Thursday, February 28, 2013

Bad statistics in high impact journals

Better Journals… Worse Statistics? : Neuroskeptic

In the linked blog entry, Neuroskeptic notes that high impact journals often have fewer statistical details than other journals. The research reported in these journals is often heavily amended, if not outright contradicted, by later research. I don't think this is nefarious, though, nor is it worthless. The kind of work reported in Science and Nature, for instance, generates interest and, therefore, more scrutiny (funding, studies, theses, etc.).

But as with all other research, if statistical details are included it might direct subsequent research in these topics a bit better.

Wednesday, February 20, 2013

The burst of the Big Data bubble, and do we need the hype, anyway?

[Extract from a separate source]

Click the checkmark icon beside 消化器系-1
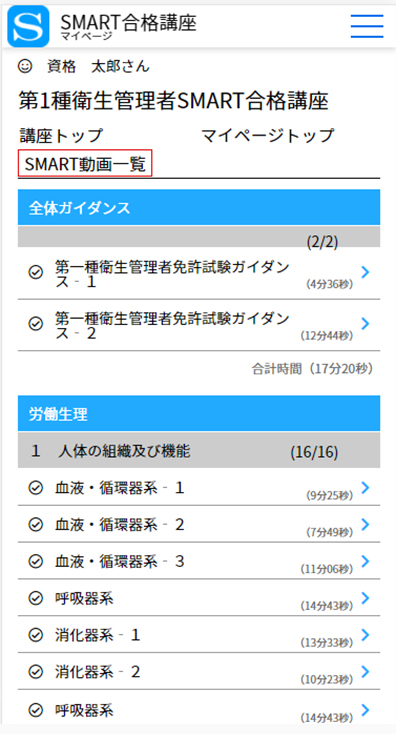This screenshot has height=734, width=396. tap(36, 635)
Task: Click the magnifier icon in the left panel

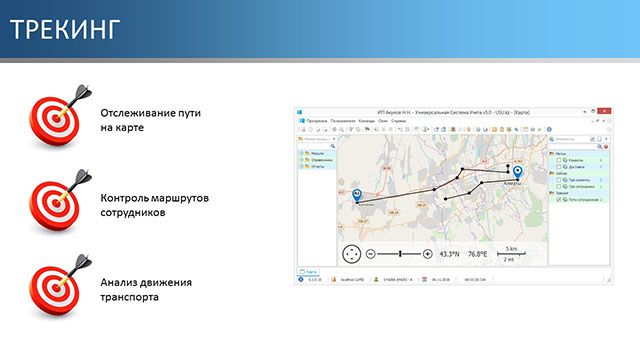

So, now I'm seeing some buzz over Twitter that the Big Data disillusionment is starting now. Frankly, I've been wondering when this would happen. Of course, the next stage involves making strategic investments in Big Data resources, and having these resources quietly being used effectively, at least if Big Data follows technologies such as neural networks, Java, etc. So the theory goes, all surviving technologies follow a pattern of hype, disillusionment, and then quiet acceptance.

Did we really need this period of hype? I can understand companies hype up a technology to maintain interest while they try to make their offerings mature, and overhyping usually leads to disillusionment, but I wonder if there is a different path. R, Python, and some other open projects seem to have flattened the hype hill and disillusionment valley, probably because the larger number of people hacking the inside generates its own interest and maturity mechanism.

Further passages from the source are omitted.